A job search campaign after leaving the military is likely to seem loaded with more heartaches than military life ever did. Many military professionals with excellent job skills have had to lower their career expectations. They accept lesser positions to remain employed due to a lack of civilian understanding of how military training benefits a business.

This is particularly true for one or two term enlisted military personnel that are less well educated than their senior military cohorts. Several former military personnel members will accept jobs that do not commensurate for their skills and abilities they learned in the military. Few employers understand or will compensate adequately for maturity development, and leadership qualities.

Much too often, prospective employers offer lower wages to military retirees knowing they are receiving retired pay, and falsely believe retirees do not merit the same compensation as civilians applying for the same position.

However, the negative predisposition is dying and a new wave of successful former military personnel turned business owners are emerging. After completing military service, many military veterans are being sought after by franchise recruiters peddling small business ownership in the form of franchises.

High quality franchisees that have built or are building a reputation for quality and success are attracted to the self discipline, work ethic and perseverance needed to succeed both in the military and with franchise companies. Military personnel are experienced working within a system, which is a key skill for a franchisee ownership.

Dina Dwyer-Owens, President and Chief Executive of Dwyer Group Inc., is a Waco, Texas based company that owns seven franchise brands, and is also chairwoman of International Franchise Assn.'s Veterans Transition Franchise Initiative, or Vet Fran. Vet Fran is a program started by her father, Don Dwyer, during the 1991 Persian Gulf War. The program, which offers franchise fee discounts to veterans, faltered after Dwyer died in 1994 and was recently revived by his daughter four years ago.

* In the first eight months of 2006, 231 franchises available for purchase participated in the program. Franchises included UPS Store, Dunkin Donuts and Molly Maids. This is up 30% in 2006 compared to the same period in 2005, the Vet Fran franchise group said.

* A total of 621 veterans bought franchised small businesses through the program in the first eight months of 2006 which is up 60% from 2005.

* The Small Business Administration estimates that it assisted 50% more veterans in 2006 than 2005. William Elmore, SBA associate administrator for veterans business development said "It's grown fairly significantly"

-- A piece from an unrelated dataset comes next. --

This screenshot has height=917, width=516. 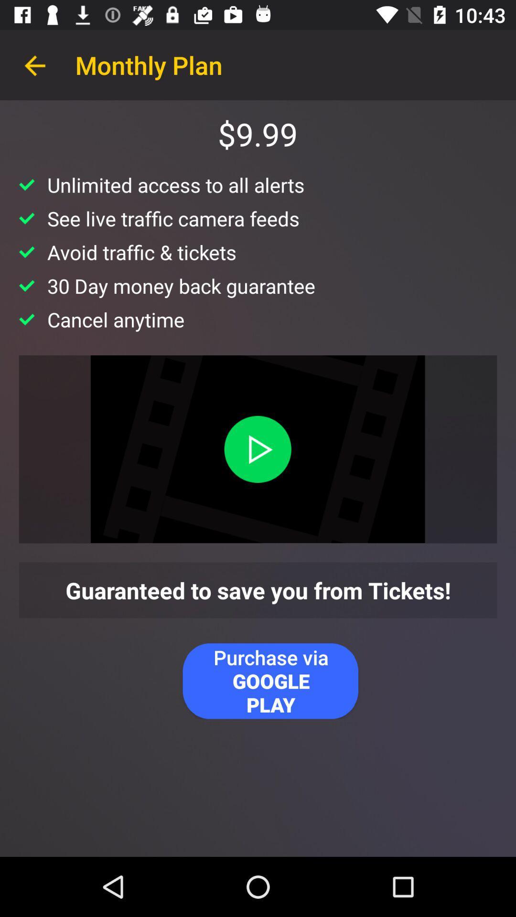 What do you see at coordinates (257, 448) in the screenshot?
I see `the icon above guaranteed to save icon` at bounding box center [257, 448].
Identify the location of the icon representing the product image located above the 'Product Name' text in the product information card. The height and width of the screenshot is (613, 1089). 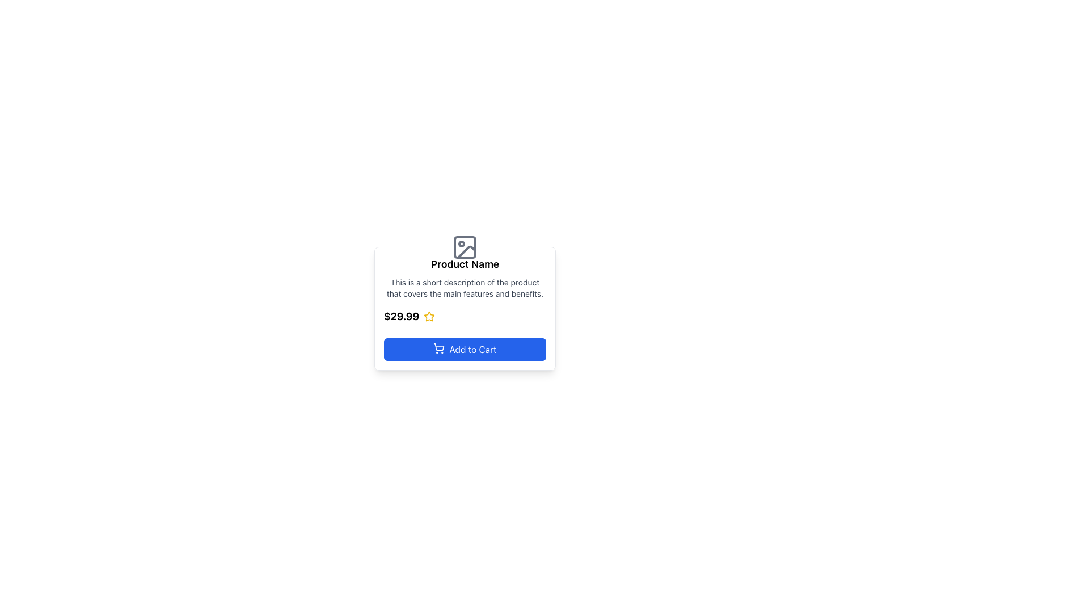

* Veterans own about 14% of all businesses with employees, according to the Small Business Administration. Choosing to buy a franchised small business instead of undertaking an independent business can address some of the concerns veterans may have about running their own business.

Former Marine Daniel Windler used a discount through the veterans franchise program to buy a Rainbow International Restoration & Cleaning franchise in the Imperial Valley in 2003. Keeping things spotless was drilled into him during his four years as a Marine, he said. "The joke around the platoon always was, If nothing else, you can always be a janitor when you get out of the services," the Yucaipa resident said. I guess I took that literally.


"If we have a weakness, it's the business side, and franchising helps you take care of that weakness," said Chuck Southern, a veteran and corporate opportunities specialist at the VA's Center for Veterans Enterprise.

For those who have business concerns, there in assistance available in a variety of forms.
They include

  • Small Business Administration assistance programs
  • Franchise Assistance
  • College courses in Entrepreneurship - on campus and online. (Also see College Entrepreneurship )

"You'll hear a lot about the system...If you follow the system, you'll be OK," Kenneth E. Rusty Roberts Jr., a former Marine. "I'm not saying that it's easy. It's not. It's very hard. But if you follow it, you will be all right."